Men take up quilting in record numbers, turn out to be better at it than women

Predictable:

…a large percentage of male quilters are retired engineers. The former high school principal from Maple Ridge, B.C., has a theory about that. She had always wondered why boys seemed attracted to the geometrical wall-hangings in her office, unlike girls. Then she realized they were fascinated by the geometry.

Heslop sees the math connection too. “It does involve some trigonometry,” he says. (…)

Other men are drawn to quilting by the complex long-arm quilting machines they get to use, says Sparrow. “My daughters’ friends’ fathers come over and they’re right down on their knees looking at how it all works,” he says. “Men see it as pretty much just a big power tool.”

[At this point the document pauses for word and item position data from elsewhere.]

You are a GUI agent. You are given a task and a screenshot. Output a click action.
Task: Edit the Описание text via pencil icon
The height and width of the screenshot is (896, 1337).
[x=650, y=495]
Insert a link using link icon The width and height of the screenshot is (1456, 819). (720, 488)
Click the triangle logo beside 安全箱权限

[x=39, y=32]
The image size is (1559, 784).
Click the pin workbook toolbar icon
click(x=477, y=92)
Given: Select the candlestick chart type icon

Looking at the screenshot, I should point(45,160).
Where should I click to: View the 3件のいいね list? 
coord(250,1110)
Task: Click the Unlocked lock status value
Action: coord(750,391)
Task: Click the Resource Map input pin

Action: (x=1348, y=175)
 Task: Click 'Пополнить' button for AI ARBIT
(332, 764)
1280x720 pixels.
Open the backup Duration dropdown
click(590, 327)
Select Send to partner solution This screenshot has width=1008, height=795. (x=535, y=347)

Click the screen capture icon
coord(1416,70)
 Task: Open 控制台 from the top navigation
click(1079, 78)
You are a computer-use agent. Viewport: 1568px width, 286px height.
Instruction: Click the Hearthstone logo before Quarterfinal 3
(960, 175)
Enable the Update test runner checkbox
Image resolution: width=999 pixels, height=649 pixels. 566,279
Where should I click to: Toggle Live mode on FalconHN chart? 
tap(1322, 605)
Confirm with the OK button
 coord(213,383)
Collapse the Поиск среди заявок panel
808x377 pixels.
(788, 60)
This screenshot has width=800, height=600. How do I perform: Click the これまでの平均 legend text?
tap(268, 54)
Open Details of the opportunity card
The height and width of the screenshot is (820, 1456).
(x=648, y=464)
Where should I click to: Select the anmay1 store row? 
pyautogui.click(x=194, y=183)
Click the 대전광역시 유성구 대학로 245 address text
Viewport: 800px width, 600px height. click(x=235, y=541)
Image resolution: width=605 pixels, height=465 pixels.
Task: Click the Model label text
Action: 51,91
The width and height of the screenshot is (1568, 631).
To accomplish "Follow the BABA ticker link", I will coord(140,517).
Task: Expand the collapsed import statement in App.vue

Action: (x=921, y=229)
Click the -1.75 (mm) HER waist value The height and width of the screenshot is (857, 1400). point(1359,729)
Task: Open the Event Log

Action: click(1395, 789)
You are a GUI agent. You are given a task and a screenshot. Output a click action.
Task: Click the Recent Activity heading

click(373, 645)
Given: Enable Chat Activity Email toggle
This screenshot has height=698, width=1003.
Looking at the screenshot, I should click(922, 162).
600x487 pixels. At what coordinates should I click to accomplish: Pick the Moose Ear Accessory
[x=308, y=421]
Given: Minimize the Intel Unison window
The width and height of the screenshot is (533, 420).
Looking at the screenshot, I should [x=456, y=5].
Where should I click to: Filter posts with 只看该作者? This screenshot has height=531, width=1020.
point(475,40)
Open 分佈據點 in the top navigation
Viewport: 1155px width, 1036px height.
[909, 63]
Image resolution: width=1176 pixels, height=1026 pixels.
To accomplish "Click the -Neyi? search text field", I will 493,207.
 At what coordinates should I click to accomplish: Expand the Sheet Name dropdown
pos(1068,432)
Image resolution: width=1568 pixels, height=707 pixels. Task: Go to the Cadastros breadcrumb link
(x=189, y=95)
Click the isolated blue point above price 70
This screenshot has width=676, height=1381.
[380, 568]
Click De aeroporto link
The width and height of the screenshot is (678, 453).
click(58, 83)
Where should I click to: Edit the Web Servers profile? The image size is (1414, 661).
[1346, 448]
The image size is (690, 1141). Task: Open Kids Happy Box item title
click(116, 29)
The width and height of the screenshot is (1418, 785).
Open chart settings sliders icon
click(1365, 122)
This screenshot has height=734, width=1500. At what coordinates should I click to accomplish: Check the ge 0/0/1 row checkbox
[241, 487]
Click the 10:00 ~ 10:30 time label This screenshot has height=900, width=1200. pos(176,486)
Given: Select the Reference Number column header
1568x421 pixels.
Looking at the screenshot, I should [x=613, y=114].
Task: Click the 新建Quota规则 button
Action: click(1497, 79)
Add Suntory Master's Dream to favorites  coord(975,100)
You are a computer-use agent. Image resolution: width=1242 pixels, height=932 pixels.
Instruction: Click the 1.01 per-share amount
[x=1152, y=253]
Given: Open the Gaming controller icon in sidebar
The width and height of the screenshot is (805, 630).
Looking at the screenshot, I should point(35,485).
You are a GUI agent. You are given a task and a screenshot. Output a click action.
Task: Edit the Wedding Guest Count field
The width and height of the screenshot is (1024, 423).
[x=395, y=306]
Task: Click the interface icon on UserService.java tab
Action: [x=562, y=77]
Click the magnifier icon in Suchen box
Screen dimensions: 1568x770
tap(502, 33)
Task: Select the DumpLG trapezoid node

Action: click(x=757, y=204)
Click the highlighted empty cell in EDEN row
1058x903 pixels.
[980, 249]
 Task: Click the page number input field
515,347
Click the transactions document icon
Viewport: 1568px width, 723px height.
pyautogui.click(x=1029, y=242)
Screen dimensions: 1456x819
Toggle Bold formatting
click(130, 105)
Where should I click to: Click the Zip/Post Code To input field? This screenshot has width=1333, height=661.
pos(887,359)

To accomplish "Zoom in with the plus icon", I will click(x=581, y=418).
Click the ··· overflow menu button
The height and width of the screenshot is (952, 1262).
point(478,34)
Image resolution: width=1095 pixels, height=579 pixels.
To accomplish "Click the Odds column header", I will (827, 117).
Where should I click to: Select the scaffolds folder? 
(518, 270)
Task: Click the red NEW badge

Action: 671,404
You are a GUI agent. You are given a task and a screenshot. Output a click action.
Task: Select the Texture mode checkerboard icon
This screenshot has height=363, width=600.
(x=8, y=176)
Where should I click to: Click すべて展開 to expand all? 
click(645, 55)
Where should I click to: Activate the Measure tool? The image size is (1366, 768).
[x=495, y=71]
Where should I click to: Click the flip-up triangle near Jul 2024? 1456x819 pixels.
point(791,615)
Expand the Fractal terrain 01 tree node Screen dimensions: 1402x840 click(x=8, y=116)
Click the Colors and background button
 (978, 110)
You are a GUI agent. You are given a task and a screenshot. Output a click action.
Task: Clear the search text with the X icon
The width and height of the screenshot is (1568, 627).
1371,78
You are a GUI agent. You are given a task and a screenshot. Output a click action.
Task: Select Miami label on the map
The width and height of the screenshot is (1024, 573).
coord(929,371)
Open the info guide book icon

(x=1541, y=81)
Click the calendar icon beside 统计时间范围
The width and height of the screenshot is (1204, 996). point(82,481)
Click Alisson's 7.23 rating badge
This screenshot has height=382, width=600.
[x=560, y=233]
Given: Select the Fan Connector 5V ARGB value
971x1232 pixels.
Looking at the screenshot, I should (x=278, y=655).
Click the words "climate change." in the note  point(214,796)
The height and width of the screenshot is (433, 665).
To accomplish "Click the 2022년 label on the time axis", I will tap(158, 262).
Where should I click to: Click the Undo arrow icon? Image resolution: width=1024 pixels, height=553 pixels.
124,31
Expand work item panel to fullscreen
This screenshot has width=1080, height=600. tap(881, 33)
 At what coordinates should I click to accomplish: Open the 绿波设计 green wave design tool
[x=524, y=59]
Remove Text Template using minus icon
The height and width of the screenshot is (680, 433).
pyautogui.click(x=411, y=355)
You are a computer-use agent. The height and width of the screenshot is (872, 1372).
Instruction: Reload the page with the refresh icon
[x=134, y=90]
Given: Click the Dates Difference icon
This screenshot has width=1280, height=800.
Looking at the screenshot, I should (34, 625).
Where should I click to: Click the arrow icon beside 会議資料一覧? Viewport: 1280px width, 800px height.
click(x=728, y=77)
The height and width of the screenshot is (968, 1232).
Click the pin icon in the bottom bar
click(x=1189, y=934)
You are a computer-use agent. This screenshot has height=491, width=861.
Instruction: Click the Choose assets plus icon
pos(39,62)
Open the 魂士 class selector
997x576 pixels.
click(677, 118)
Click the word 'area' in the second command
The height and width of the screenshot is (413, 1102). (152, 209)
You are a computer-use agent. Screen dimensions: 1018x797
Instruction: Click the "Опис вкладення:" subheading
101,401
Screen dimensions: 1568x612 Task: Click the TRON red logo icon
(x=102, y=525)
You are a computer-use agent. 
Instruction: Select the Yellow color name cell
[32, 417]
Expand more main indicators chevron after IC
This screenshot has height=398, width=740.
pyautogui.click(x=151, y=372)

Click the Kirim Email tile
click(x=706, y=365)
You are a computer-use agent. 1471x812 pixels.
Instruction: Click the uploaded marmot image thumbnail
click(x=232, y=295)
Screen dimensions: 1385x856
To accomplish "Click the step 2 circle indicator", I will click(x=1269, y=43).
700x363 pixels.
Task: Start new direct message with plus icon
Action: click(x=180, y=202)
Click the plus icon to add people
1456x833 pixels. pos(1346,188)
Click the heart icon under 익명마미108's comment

Before quilting, Sparrow was a website developer. But within weeks of purchasing his own long-arm, he quit his Web job because he had so many requests from female quilters to help them finish the stitching on their pieces. His romance with the craft started one day when his wife was struggling to stitch together a multi-layered quilt.

“I wasn’t confident she was doing it the right way, so I looked it up on the Internet,” he says. “She wasn’t.”

He wasn’t afraid to tell her. That’s one of the biggest differences between male and female quilters, according to Sparrow. “Women will look at each other’s projects and tell them how fabulous it is, even when it’s not,” he says.

“But I’ve noticed that men can take one look at something you’ve been working on for years and they’ll tell you the truth right away.”